9th Circuit Court Forces EPA To Enforce Obama-Era Pesticide Ban
The 9th Circuit Court of Appeals forced the Environmental Protection Agency on Thursday to ban the use of a pesticide widely used to prevent insects from destroying crops.
The court in San Francisco ordered the agency to remove chlorpyrifos from sale in the U.S. within the next two months. A slew of activists and farmers sought to sue the EPA in 2017 after former Administrator Scott Pruitt reversed an Obama-era move to ban the chemical.
“The panel held that there was no justification for the EPA’s decision in its 2017 order to maintain a tolerance for chlorpyrifos in the face of scientific evidence that its residue on food causes neurodevelopmental damage to children,” Judge Jed Rakoff wrote in the court’s opinion. The EPA is considering taking the matter to the Supreme Court.
Activists championed the court’s decision.

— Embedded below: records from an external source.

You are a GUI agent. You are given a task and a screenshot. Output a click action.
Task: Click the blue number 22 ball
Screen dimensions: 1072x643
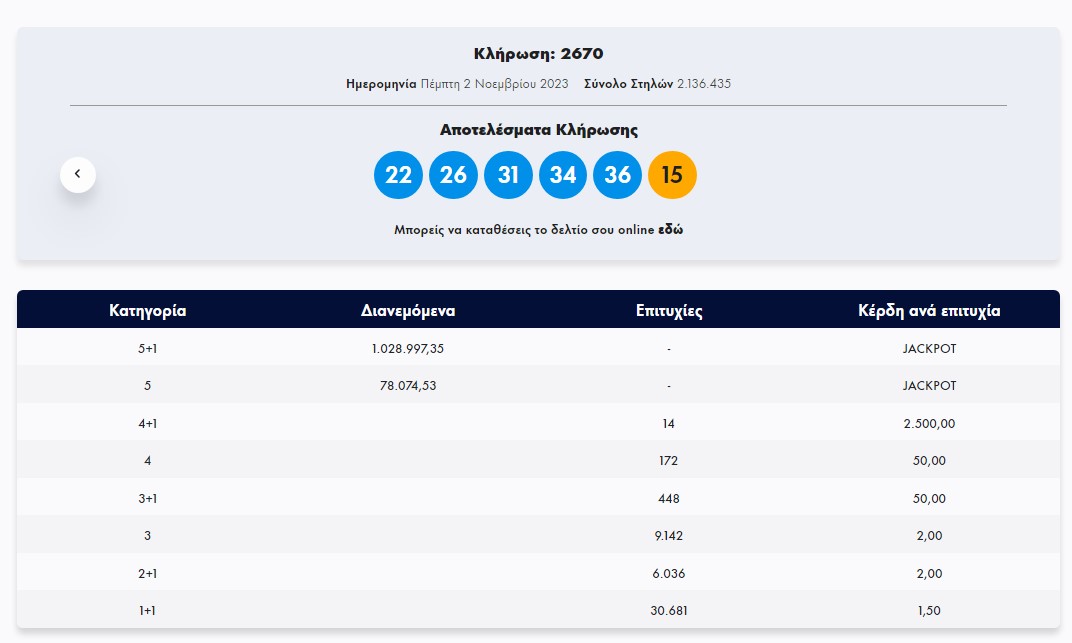pyautogui.click(x=398, y=175)
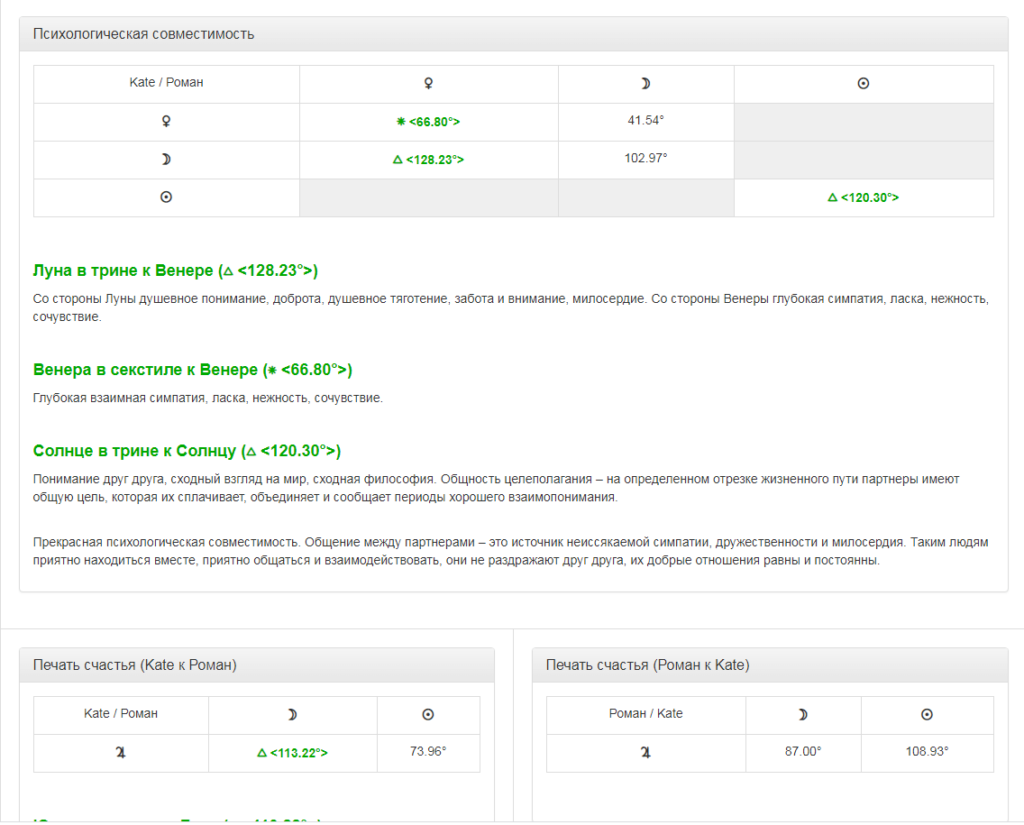This screenshot has width=1024, height=825.
Task: Open the 'Луна в трине к Венере' heading
Action: click(x=175, y=271)
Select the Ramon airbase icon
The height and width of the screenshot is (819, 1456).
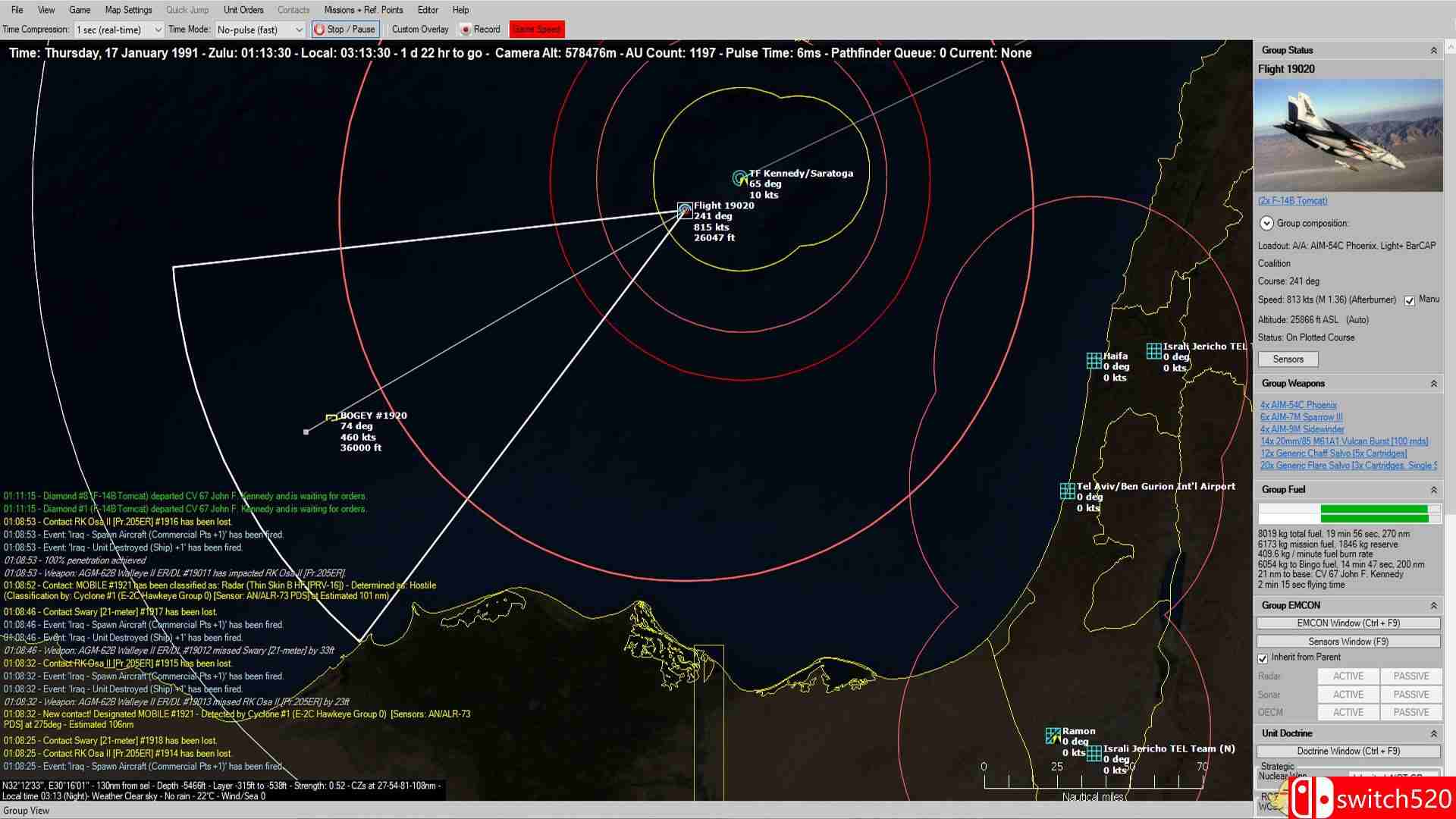[1053, 736]
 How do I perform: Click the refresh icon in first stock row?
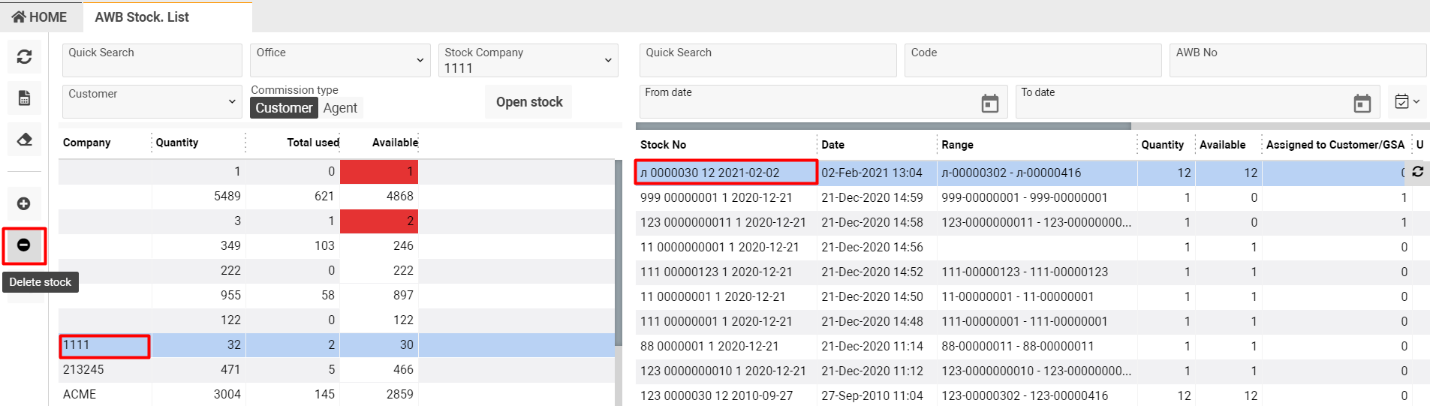tap(1416, 173)
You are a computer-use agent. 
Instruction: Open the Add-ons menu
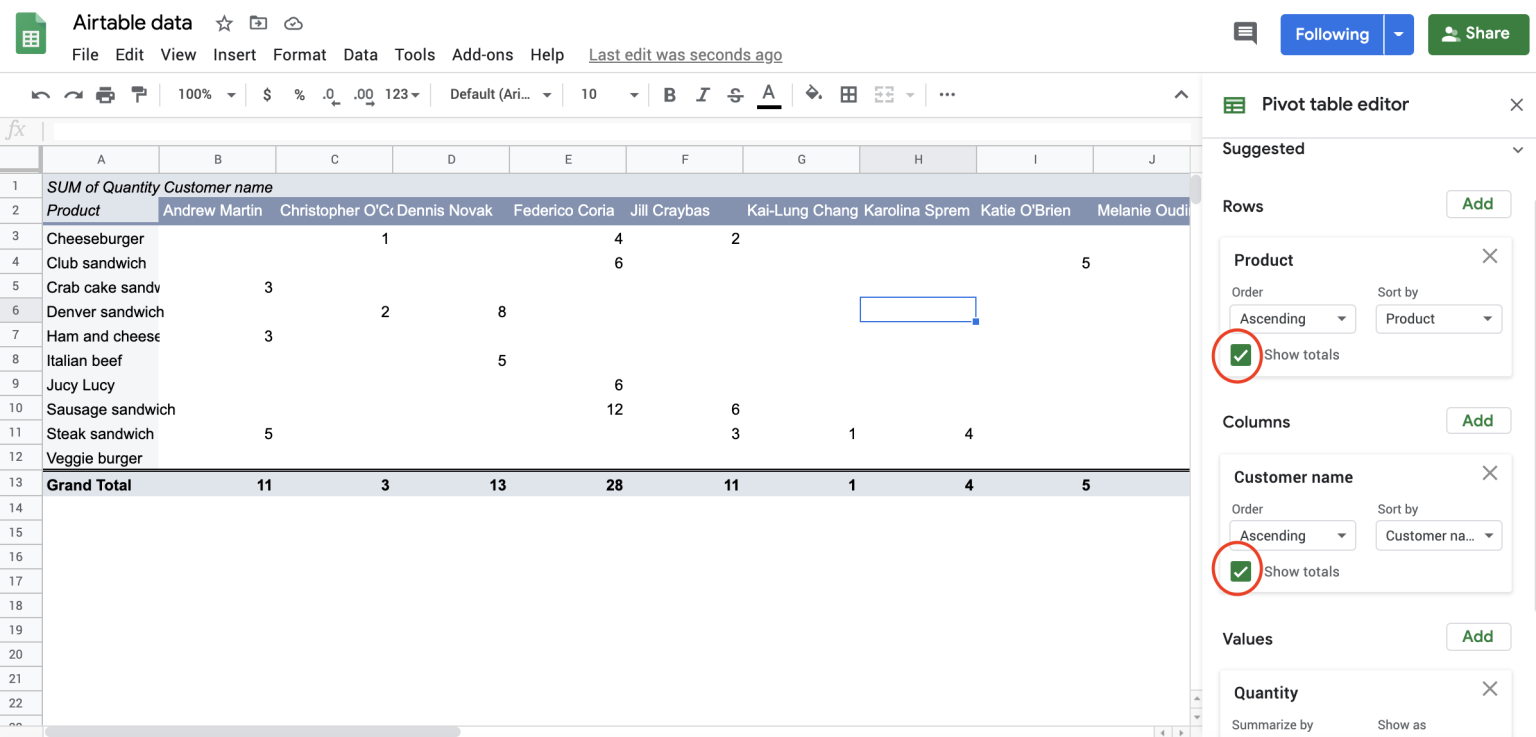(482, 55)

“Some things are too sacred to play politics with, and our kids top the list,” Erik Olson, senior director of health and food at the Natural Resources Defense Council, said in a press statement. The court’s ruling comes after two years of haggling over the validity of research suggesting chlorpyrifos is harmful for children.
“The court has made it clear that children’s health must come before powerful polluters,” he added. “This is a victory for parents everywhere who want to feed their kids fruits and veggies without fear it’s harming their brains or poisoning communities.” (RELATED: Trump’s EPA Targets Academics For Hiding Data Used To Ban A Popular Pesticide)
The EPA has sought data sets from a study Columbia Center for Children’s Environmental Health (CCCEH) conducted that the Obama-era agency used to justify a proposed rule in November 2015 to revoke the tolerances for chlorpyrifos, essentially banning the pesticide from use.
EPA denied the environmentalist a petition in March 2017 to “revoke all food tolerances and cancel all registration” for chlorpyrifos. Dow Chemical, which manufacturers the chemical, applauded EPA’s ruling, as did the Department of Agriculture. EPA already restricts products containing chlorpyrifos for home and agricultural use.
U.S. farms use about 6 million pounds of chlorpyrifos each year. If nothing had changed legally, the EPA would no longer have allowed trace amounts of chemical in food, effectively banning the pesticide in the country.